Though it might seem over-the-top, Anthropic sees the issue as more than merely hypothetical. The chance that powerful AI models may have access to sensitive technical documents and could pass along a guide to building something like a nuclear bomb worries federal security agencies. Even if Claude and other AI chatbots block the most obvious attempts, innocent-seeming questions could in fact be veiled attempts at crowdsourcing weapons design. The new AI chatbot generations might help even if it’s not what their developers intend.

The classifier works by drawing a distinction between benign nuclear content, asking about nuclear propulsion, for instance, and the kind of content that could be turned to malicious use. Human moderators might struggle to keep up with any gray areas at the scale AI chatbots operate, but with proper training, Anthropic and the NNSA believe the AI could police itself.

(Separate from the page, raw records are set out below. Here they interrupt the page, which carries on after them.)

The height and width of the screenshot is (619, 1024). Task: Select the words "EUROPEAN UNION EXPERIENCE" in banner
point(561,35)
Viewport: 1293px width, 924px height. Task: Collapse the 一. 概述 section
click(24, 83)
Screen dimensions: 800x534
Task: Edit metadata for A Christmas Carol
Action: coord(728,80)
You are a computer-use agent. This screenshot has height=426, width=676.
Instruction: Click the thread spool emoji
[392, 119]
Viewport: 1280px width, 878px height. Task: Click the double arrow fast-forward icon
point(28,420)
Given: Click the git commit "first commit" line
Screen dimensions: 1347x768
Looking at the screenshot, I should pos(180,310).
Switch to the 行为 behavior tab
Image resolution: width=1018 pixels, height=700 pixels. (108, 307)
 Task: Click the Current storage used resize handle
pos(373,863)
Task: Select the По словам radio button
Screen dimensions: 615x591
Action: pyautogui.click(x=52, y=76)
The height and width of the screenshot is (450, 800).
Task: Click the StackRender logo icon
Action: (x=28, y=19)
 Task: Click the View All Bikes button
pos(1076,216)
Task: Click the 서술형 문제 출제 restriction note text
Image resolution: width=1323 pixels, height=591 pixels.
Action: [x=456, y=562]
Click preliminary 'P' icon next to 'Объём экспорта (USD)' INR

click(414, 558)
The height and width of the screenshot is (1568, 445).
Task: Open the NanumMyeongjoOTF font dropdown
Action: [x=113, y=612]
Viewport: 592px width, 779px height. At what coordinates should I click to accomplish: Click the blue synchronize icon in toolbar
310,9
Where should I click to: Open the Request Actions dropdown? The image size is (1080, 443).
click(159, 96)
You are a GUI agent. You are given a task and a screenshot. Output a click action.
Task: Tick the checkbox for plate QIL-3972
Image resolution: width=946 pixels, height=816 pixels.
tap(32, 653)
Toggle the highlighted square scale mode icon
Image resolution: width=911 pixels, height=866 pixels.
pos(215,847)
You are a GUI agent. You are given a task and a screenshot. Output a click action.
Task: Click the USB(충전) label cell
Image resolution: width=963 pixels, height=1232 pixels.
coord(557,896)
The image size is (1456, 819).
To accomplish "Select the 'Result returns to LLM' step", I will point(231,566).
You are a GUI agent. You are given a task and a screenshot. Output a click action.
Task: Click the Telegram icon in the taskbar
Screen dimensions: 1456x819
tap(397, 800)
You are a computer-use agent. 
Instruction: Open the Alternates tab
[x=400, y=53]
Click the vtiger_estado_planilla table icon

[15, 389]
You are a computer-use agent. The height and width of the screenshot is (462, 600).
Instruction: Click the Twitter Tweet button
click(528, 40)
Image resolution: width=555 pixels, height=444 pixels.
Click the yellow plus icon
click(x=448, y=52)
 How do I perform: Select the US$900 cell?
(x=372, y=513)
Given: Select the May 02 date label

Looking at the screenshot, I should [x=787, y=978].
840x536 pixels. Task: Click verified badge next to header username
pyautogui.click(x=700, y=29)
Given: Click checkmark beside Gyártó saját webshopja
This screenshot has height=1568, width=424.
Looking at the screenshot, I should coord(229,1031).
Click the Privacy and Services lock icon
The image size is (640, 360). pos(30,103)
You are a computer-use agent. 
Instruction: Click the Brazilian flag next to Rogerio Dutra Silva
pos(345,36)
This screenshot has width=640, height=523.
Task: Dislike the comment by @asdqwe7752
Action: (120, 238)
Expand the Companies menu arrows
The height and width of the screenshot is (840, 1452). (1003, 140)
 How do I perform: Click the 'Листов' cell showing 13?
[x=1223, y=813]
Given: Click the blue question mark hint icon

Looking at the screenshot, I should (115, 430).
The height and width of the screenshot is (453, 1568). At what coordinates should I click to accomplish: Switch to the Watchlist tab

Anthropic claims its classifier is already catching real-world misuse attempts in conversations with Claude.

Nuclear AI safety

Nuclear weapons in particular represent a uniquely tricky problem, according to Anthropic and its partners at the DoE. The same foundational knowledge that powers legitimate reactor science can, if slightly twisted, provide the blueprint for annihilation. The arrangement between Anthropic and the NNSA could catch deliberate and accidental disclosures, and set up a standard to prevent AI from being used to help make other weapons, too. Anthropic plans to share its approach with the Frontier Model Forum AI safety consortium.

The narrowly tailored filter is aimed at making sure users can still learn about nuclear science and related topics. You still get to ask about how nuclear medicine works, or whether thorium is a safer fuel than uranium.

What the classifier attempts to circumvent are attempts to turn your home into a bomb lab with a few clever prompts. Normally, it would be questionable if an AI company could thread that needle, but the expertise of the NNSA should make the classifier different from a generic content moderation system. It understands the difference between “explain fission” and “give me a step-by-step plan for uranium enrichment using garage supplies.”

This doesn’t mean Claude was previously helping users design bombs. But it could help forestall any attempt to do so. Stick to asking about the way radiation can cure diseases or ask for creative sandwich ideas, not bomb blueprints.